1987 The average age for diagnosing children with profound hearing loss is age 4.
2007 Hearing loss is identified in the first months of life, and a customized gene chip developed at Cincinnati Children's can determine the precise genetic cause.

The news came as a shock to Temple Parker. Her sons Kyle, then 7, and Caleb, 4, both had significant hearing loss.

"In hindsight, it makes sense," she says, looking back. "I had noticed things. It took Kyle longer to conceptualize. He was on an Individualized Education Plan (IEP) at school, and Caleb also was struggling. He was always asking me, 'What?' I'd get annoyed because he wasn't listening, but I didn't suspect hearing loss."

It's a common story, says otolaryngologist John Greinwald, MD. "If the hearing loss starts out mild, it's often missed. Later, people look back and recognize the signs."

Caleb's first-grade teacher, frustrated by his behavior in school, was the first to suggest he might be having trouble because he couldn't hear well. She advised Temple to have his hearing tested. Temple had her three sons tested at the same time. Kyle and Caleb both had hearing loss.

That was six years ago. The boys have worn hearing aids ever since. "I'm so thankful for the hearing aids. It puts them on an even playing field," Temple says.

Early Identification

Today, Kyle and Caleb would likely be diagnosed much sooner, thanks to mandatory hearing screening for newborns. Currently about 35 states require newborn hearing screens.

"Twenty years ago, the average age of diagnosis for a child with profound hearing loss was 4 years old," says Dr. Greinwald. "Ten years ago, it was 2. Now we're detecting hearing loss in the first months of life."

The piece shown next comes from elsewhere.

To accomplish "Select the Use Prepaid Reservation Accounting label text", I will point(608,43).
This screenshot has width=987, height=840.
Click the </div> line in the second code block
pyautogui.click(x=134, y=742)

The newborn screen is a quick, painless test, usually performed in the hospital nursery before the baby goes home. If the test suggests hearing impairment, the next step is further testing by an audiologist, with more sophisticated technology, to confirm the hearing loss.

The Genetics of Hearing Loss

In most cases, hearing impairment in newborns is the result of damage to the inner ear, or cochlea – called sensorineural hearing loss. Sensorineural hearing loss is one of the most common birth defects, affecting two of every 1,000 newborns in the US. In Ohio, 450 to 500 children are diagnosed with a handicapping hearing loss every year.

Recent studies have shown that more than half the time, sensorineural hearing loss has an inherited or genetic basis, and scientists have succeeded in identifying the genes most often involved. "The study of the genes involved in hearing and deafness is crucial to our understanding and care of children with handicapping hearing loss," Dr. Greinwald says.

"If the hearing loss has a genetic component, we can attempt to predict the child's clinical course much earlier and start planning therapy sooner."

For most children, treatment includes hearing aids and speech and listening therapy. Ideally, the infant will be fitted with a hearing aid by age 3 to 6 months. Children who cannot be helped with hearing aids may be candidates for cochlear implantation, a surgery that can be performed on children as young as 1.

Introducing hearing aids, cochlear implant or sign language early, when the baby is developing communication and social skills, can have a big impact on the child's overall development.

For Kyle and Caleb, "as soon as they got their hearing aids, the difference was like night and day," their mother says. "They never take them off, except when they sleep. They value them so much."

Leadership in Gene Chip Technology

While genetic testing offers accurate diagnosis, the tests available in the past could screen just one gene at a time – a laborious and expensive approach.

Now, Dr. Greinwald and his research colleagues have developed a gene chip that can screen several genes at once, from a drop of blood.

After years of laboratory testing, the gene chip will be launched for clinical application at Cincinnati Children's Hospital Medical Center in late 2007. This firstgeneration gene chip tests for eight genes. "Based on our preliminary data, we think these are the genes that will be the most impactful in identifying hearing loss," says Dr. Greinwald. The chip – a glass sliver not much larger than a postage stamp – analyzes 23,000 DNA sequences on these genes. It takes a month to complete the analysis.

An improved gene chip is in the final stages of laboratory testing and will soon become available for clinical use. The second-generation chip tests 17 genes and can complete the analysis in less time.

This innovative use of gene chip technology has catapulted Cincinnati Children's to the forefront of gene-based diagnostics for hearing loss.